Note: As part of the SPC Getting To Know You ongoing (series of) projects, we are beginning to create SPC web pages dedicated to our congregation members. See below for more photos, and a new story from Larry for Memorial Day, 2017
In 1964 I attended Squadron Officers School, a 15 week leadership course for selected “Company Grade” officers. It was conducted at the USAF’s Air University. I was in Class 64A (1964). There were 826 students in my class. A Glee Club was formed, with 47 voices, 2 pianists, and 1 director, selected by audition from those who applied. I was honored to be selected as director.
We rehearsed on our off duty times (lunchtime and evenings). We performed for the school and for area civic organizations, and were the first (and maybe the only) S.O.S Glee Club to record an album. It was produced on a stereo vinyl record and a “reel to reel” stereo tape. Included in the album was a beautiful arrangement of The Air Force Hymn.
In 1966 I served my first (of 3) combat tours in Vietnam, flying a total of 114 combat missions over a three year period. During this time I had an 8mm movie camera, and recorded a lot of flying footage, mostly filmed by Capt. Pete Seiler, our Navigator, who was a skilled photographer.
About a year ago I decided that I wanted to do a YouTube presentation of the Air Force Hymn, using selected clips from the film that was taken during the Vietnam War. With the help of a good friend in our church who has a video productions business, I was finally able to do it.

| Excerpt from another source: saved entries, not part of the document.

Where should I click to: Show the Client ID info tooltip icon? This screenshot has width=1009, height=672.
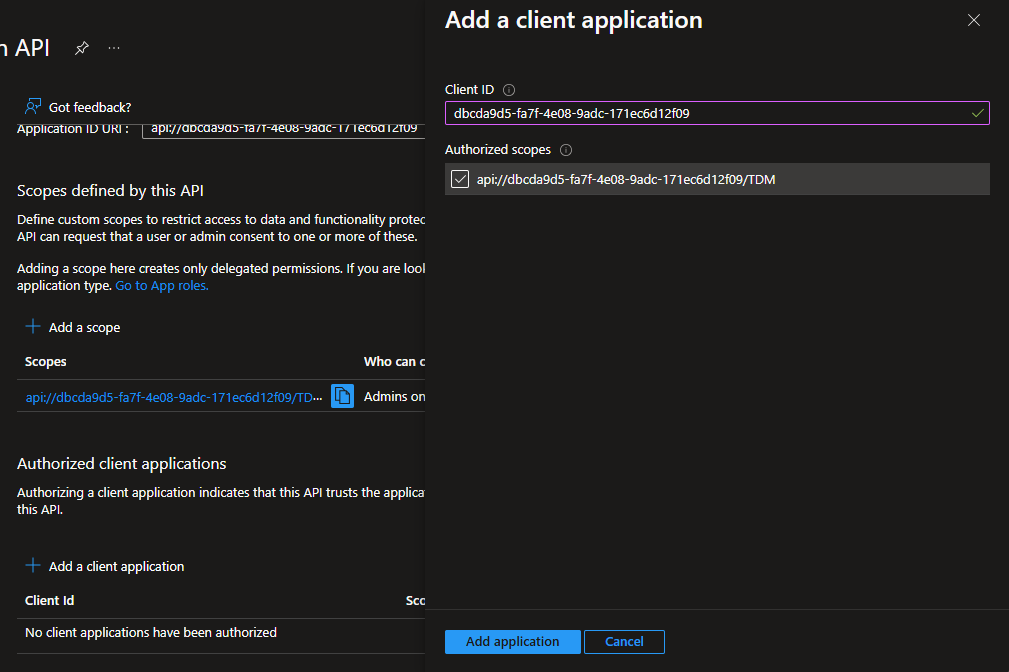click(509, 90)
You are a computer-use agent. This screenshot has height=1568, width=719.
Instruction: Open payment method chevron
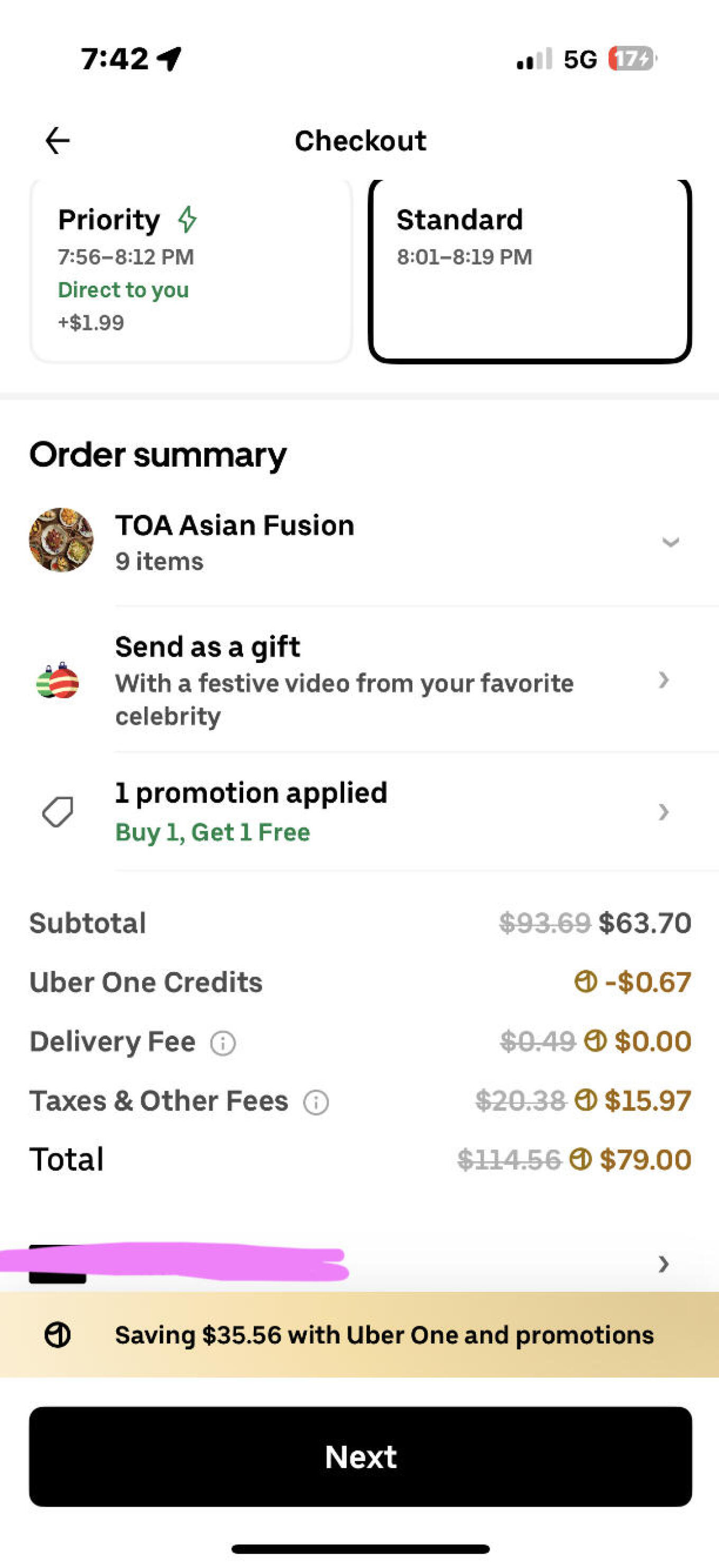point(663,1264)
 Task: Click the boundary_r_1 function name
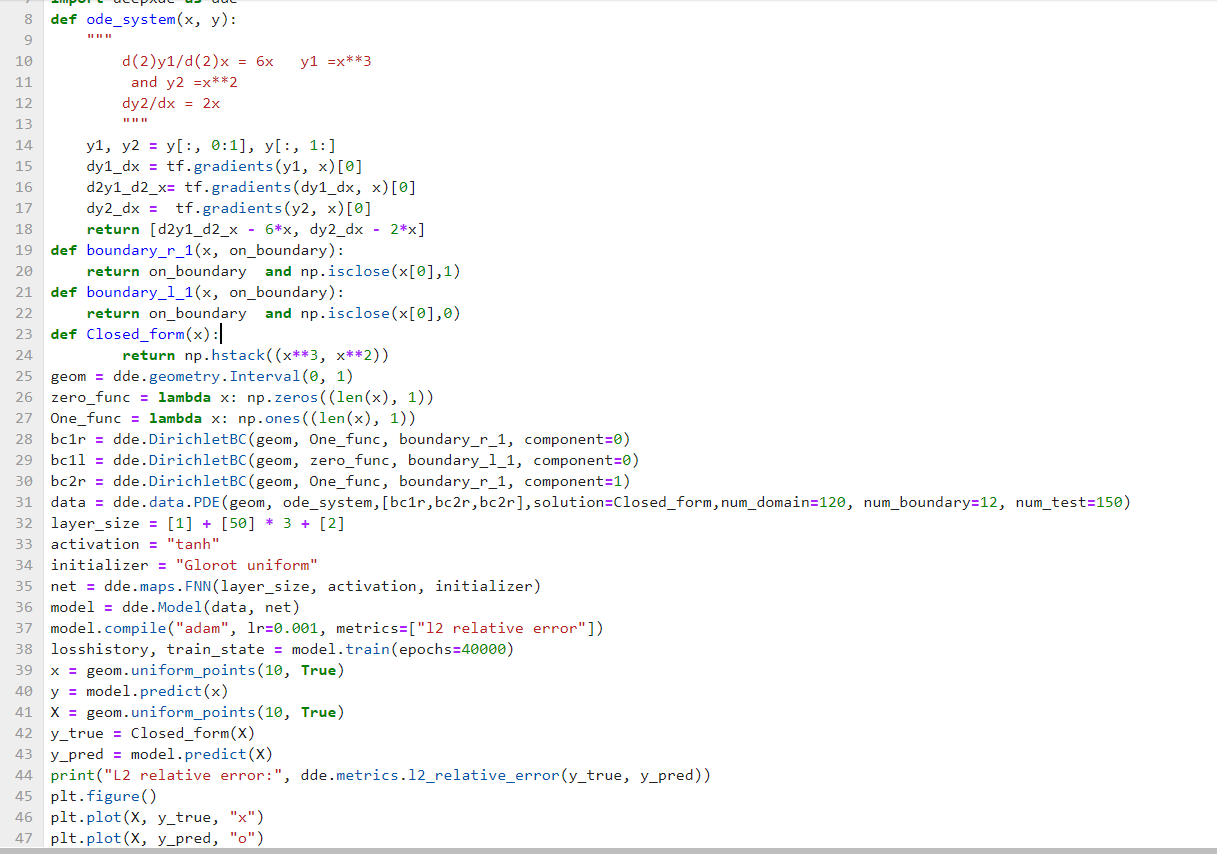click(139, 250)
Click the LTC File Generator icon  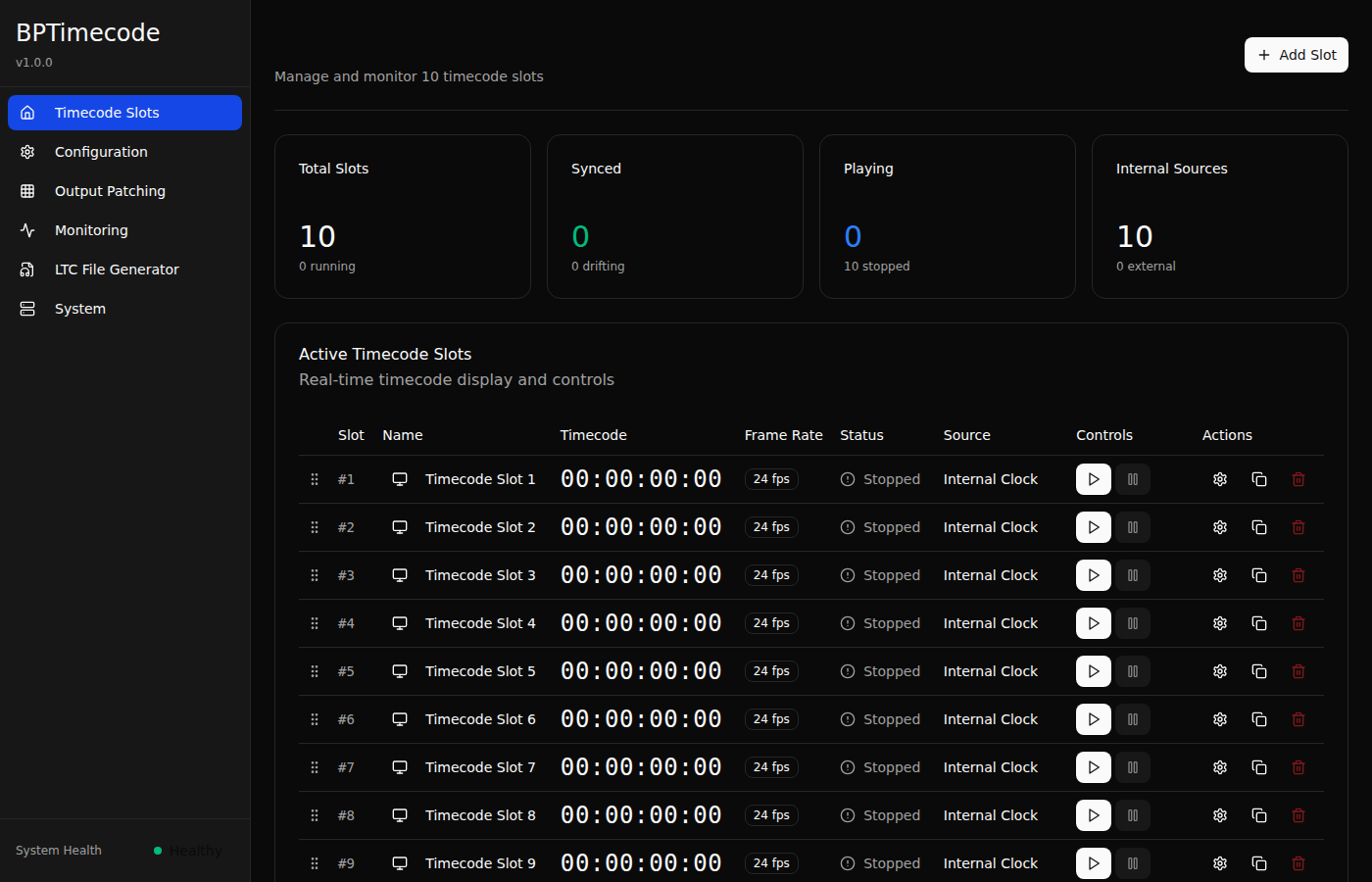click(26, 270)
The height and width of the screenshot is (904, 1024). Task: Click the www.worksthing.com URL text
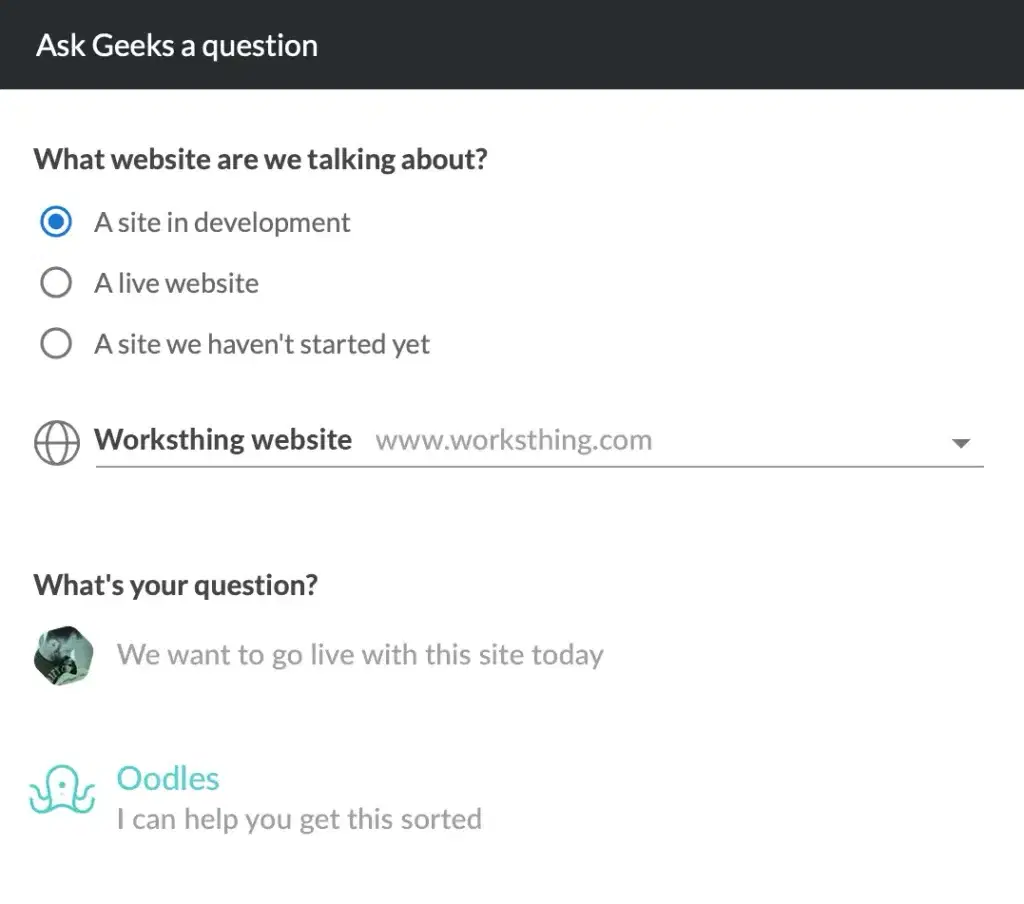513,440
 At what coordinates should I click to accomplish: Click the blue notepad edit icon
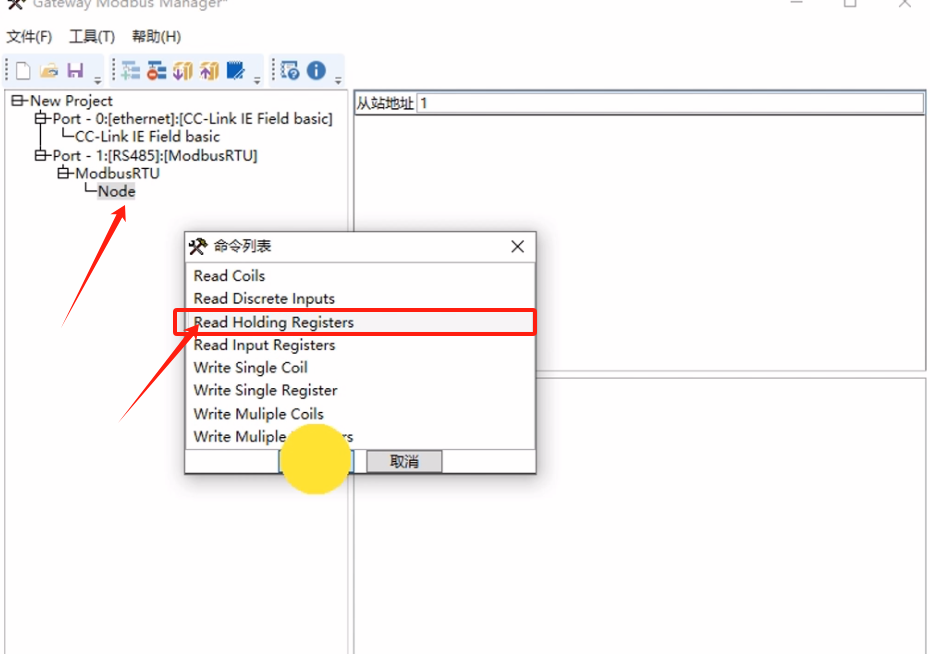click(x=236, y=71)
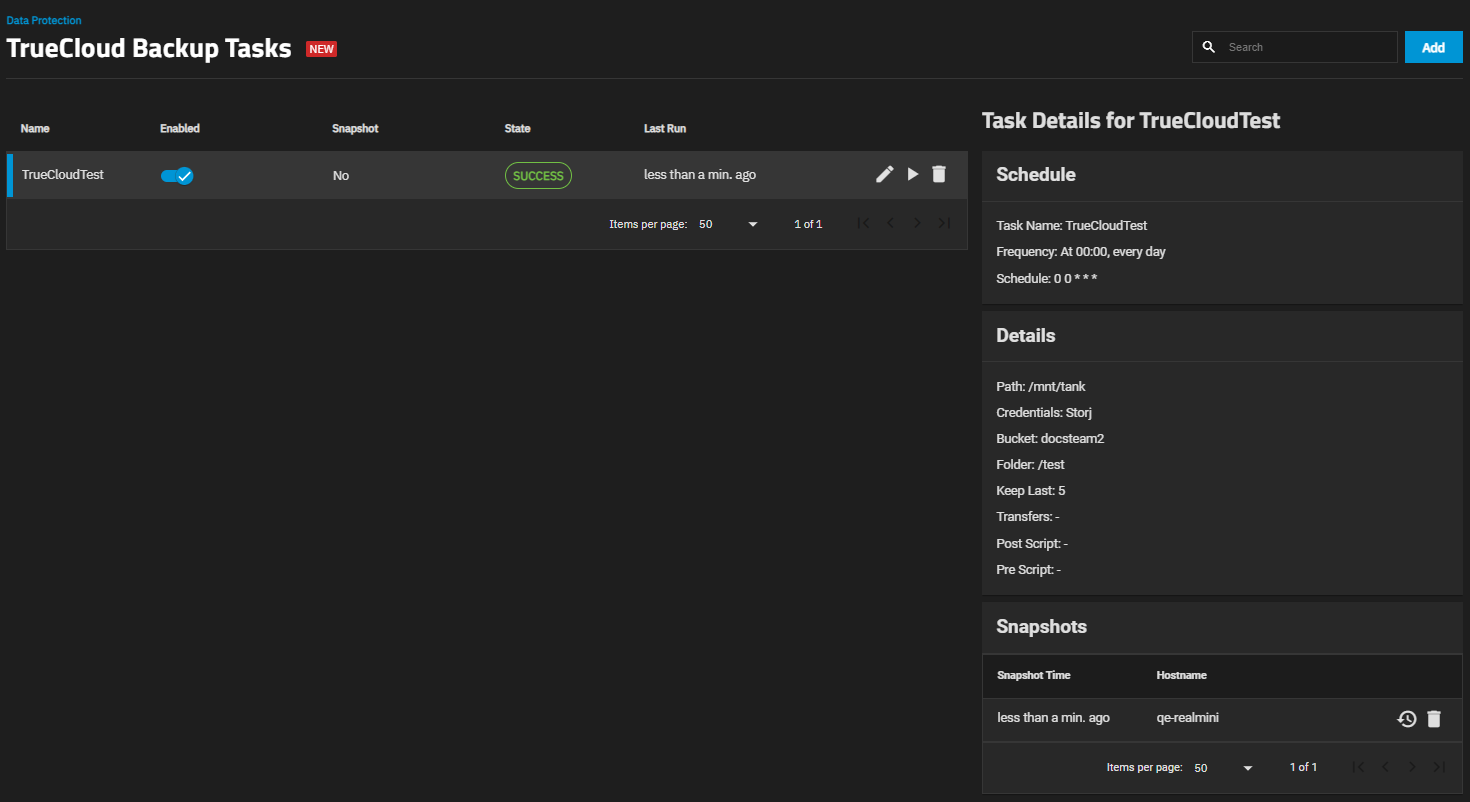1470x802 pixels.
Task: Sort tasks by Name column header
Action: pos(35,129)
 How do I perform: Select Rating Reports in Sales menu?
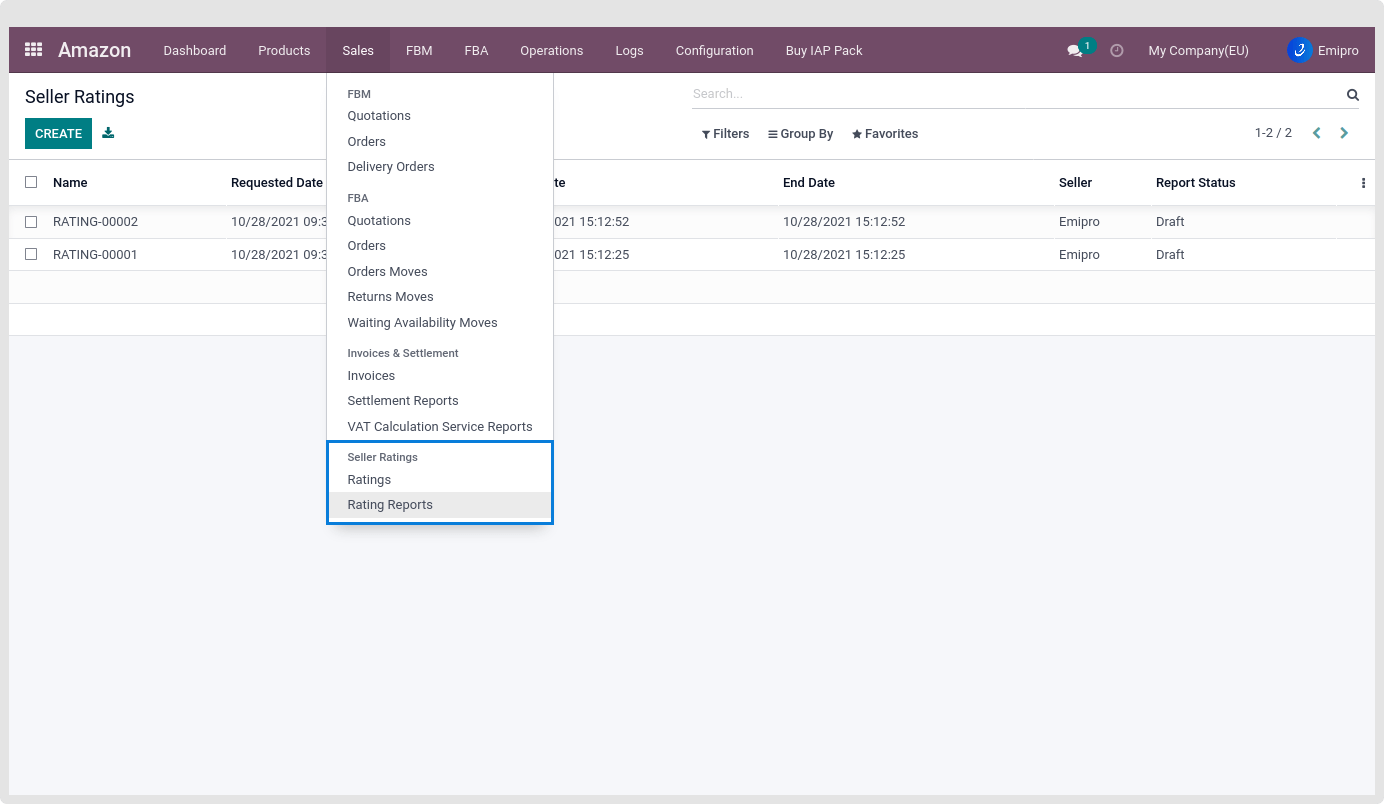390,505
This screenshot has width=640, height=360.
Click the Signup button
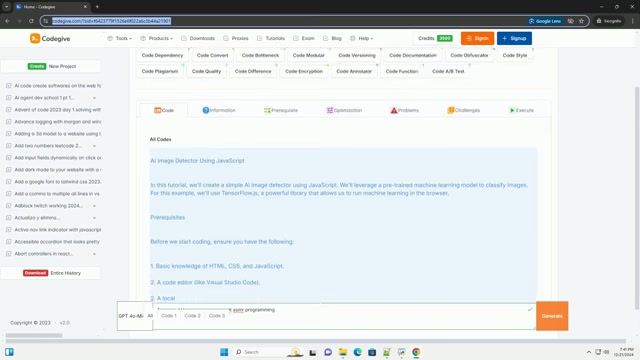click(514, 38)
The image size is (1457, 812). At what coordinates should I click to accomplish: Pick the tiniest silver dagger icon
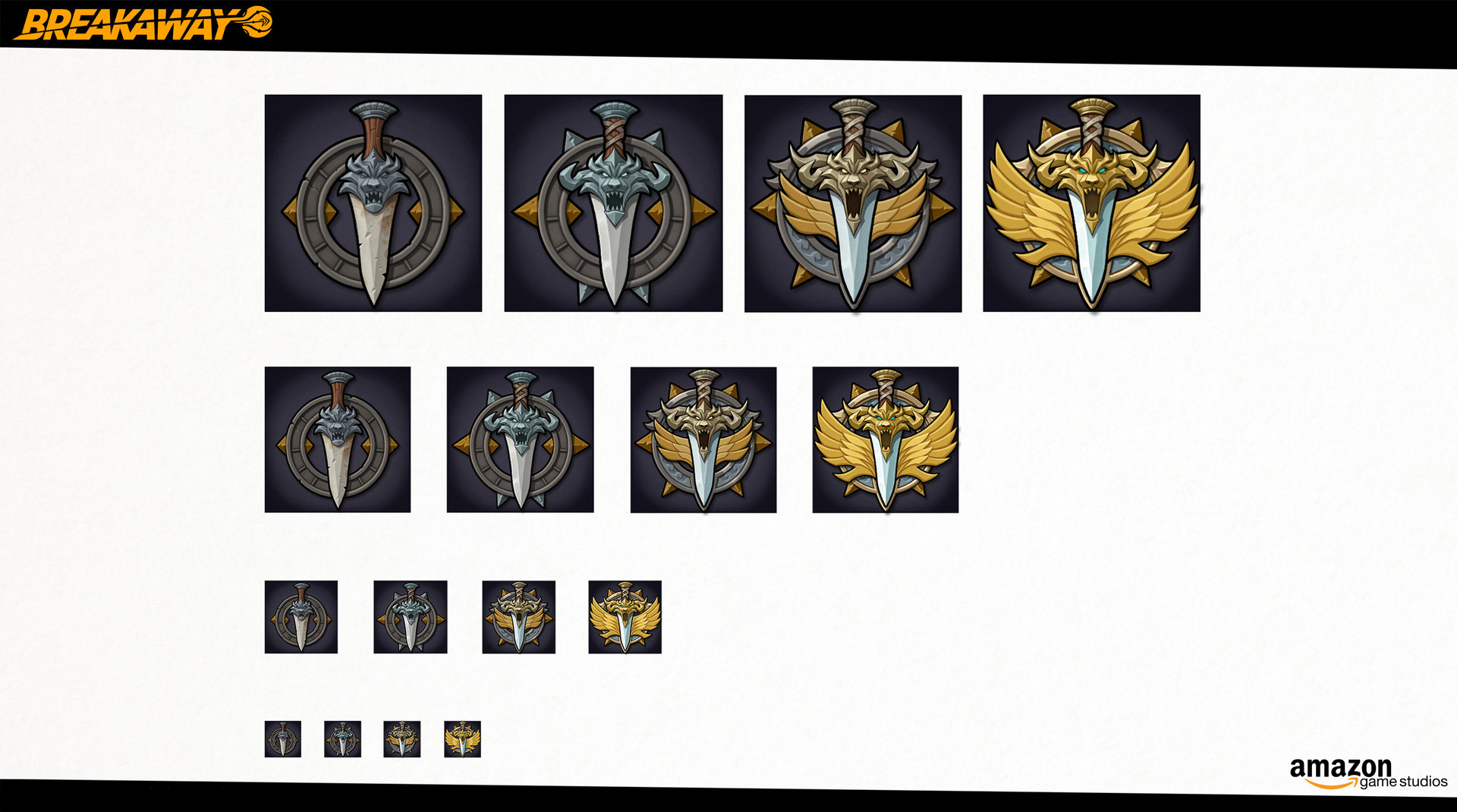coord(343,739)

The video is pretty self-explanatory, but I will give you a little bit of detail. The first verse has a photo (taken by the Air Force in 1966) of our crew just before taking off on a combat mission, followed by a video of a B-52D taking off from U-Tapao Air Base in Thailand on a bombing mission. The 2nd verse shows our 3-ship cell refueling from KC-135 Tankers on the way to our target. In the transition to the 3rd verse, I am performing a “Barrel Roll” in a T-34, filmed from the back seat by a friend in my squadron. The 3rd verse includes photos of navigator Capt. Pete Seiler and Co-pilot Capt. Frank Kuroda. The “Amen” concludes with a photo of “The Wall”, and I dedicate that to the memory of a dear friend in my squadron, Capt. Charles David “Chuck” Miller, who was killed on a B-52 combat mission in November 1968.
Here is the link to the YouTube video: The Air Force Hymn – YouTube
Or copy and paste: https://www.youtube.com/watch?v=aO2jq1rcsLA?rel=0
This is a wonderful story (follows), and I cried when I read it, as it brought back a personal memory. When I was discharged from the Air Force (in 1968) and began my career with United Airlines, my Bomb Wing was still deployed to Vietnam. On my first week flying for United, we had the remains of a fallen soldier in the cargo compartment. Our destination was a small city in Ohio. The airport had no Jetways, we just parked on the ramp outside of the small terminal. Our Captain had informed the passengers of the situation, and had asked them to remain seated until the casket had been properly removed, etc. The air stairs were brought up to the door, and the (onboard) escort and I deplaned (I was the Second Officer, and the only Vietnam veteran on the crew). There was a dedicated escort team of 8 soldiers, all in dress uniform, awaiting our arrival. As the flag-draped coffin came down the conveyer from the aft cargo bay, they received it, 4 on each side, and marched it ceremoniously to the waiting hearse, while the escort stood at attention, saluting. I stood a respectful distance away, at attention, saluting, with tears running down my face. That was only the first of many such flights for me those first few years with United, and I cried every time, just as I did that day.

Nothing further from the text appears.